27% of herbal products in the World are adulterated, DNA says it!
The use of herbal products in the cosmetic and pharmaceutical fields is an increasingly widespread and appreciated practice. In recent years, the phytotherapeutic market and the natural cosmetic market have undergone a strong increase. The first saw growth of 6.4% and is worth 2.5 billion today, 10% of the turnover of the pharmaceutical market, while the second, for example in Italy, covers more than 10% of the Italian cosmetic market, with a value of 1,050 million euros (Cosmetica Italia Beauty report 2018).
This growth is affected by the change in consumer behaviour that is increasingly attentive to health and sustainability aspects. These types of products are considered more natural, less aggressive and therefore perceived as safer and less harmful than products with chemical components.
A very long supply chain
To date, the supply chain of herbal products is extremely complex, involving different stakeholders from various parts of the world and lacking a shared regulation between the States involved. For example, the same product in one country can be considered and regulated as a drug while in another as food.
Furthermore, the various processes carried out (drying, grinding, pulverizing etc.) lead to the loss of morphological features, an aspect that makes contamination simple and the raw material difficult to recognize also through traditional analyses identified by the pharmacopoeia (macroscopic, microscopic and chemical analyses).
All these aspects, together with an increase in the increasingly difficult demand to be covered with the available products and the spread of electronic commerce, lead to the increase in cases of adulteration, contamination or substitution, more or less voluntary of herbal products in all points of the supply chain.
DNA to identify the species and identify adulterations.

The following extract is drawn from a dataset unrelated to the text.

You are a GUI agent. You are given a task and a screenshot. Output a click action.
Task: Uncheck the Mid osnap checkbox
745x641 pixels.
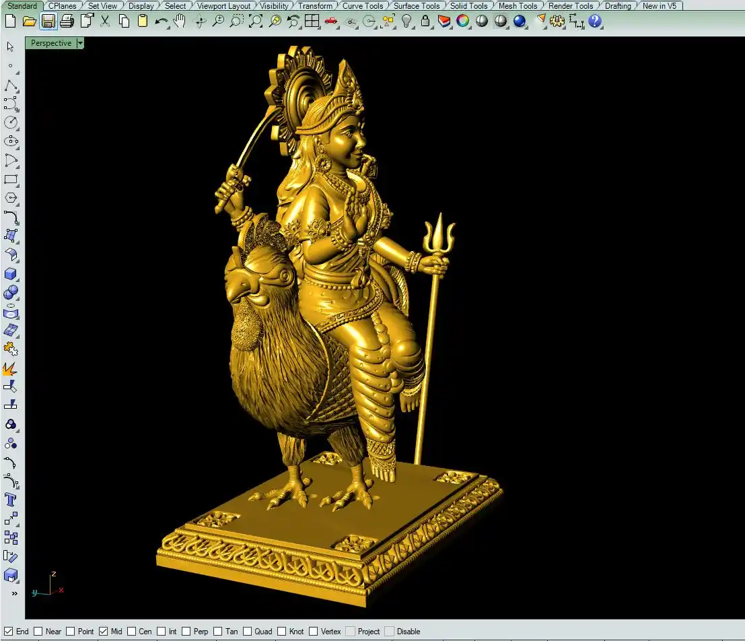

The study published by Frontiers in Pharmacology aimed at carrying out the first global survey on the authenticity of herbal products has shown that 27% of the analysed products through genetic methodologies are not compliant with what is reported on the label. The DNA analysis is currently the only method capable of identifying a particular species and identifying contaminations even after some processing and the loss of morphological characters.
Here are some of the most common mistakes:
1) Absence of the species declared on the label. This is, for example, the case of hypericum (Hypericum perforatum), a plant commonly used to treat depressive disorders, anxiety and sleep, found only in 68% of the products in which it was reported as an ingredient.
2) Replacement of a species of high value with one of lower value, as in the case of Cinnamon cassia, easy to confuse with Cinnamon verum, the real cinnamon, very similar to sight and smell but with a superior economic value.
3) Replacement of similar species but with different expected effects. This is the case of the mexican arnica (Heterotheca inuloides) very similar to Arnica montana but with much weaker anti-inflammatory properties.
4) Possible contaminations. Within the analysed products some contaminant species have been identified, that are not declared on the label, some of which are able to influence or impede the efficacy of some medicines such as: ginkgo (Ginkgo biloba), ginger (Zingiber officinale), ginseng (Panax ginseng), green tea (Camellia sinensis) and garlic (Allium sativum).
This study, therefore, highlights the considerable risks associated with the adulteration of herbal products and the need for effective tools and shared regulations for controlling the entire supply chain to meet growing demand.
Moreover, it is clear the usefulness of a DNA control to monitor the production, from the field to the shelf, of high-quality herbal products.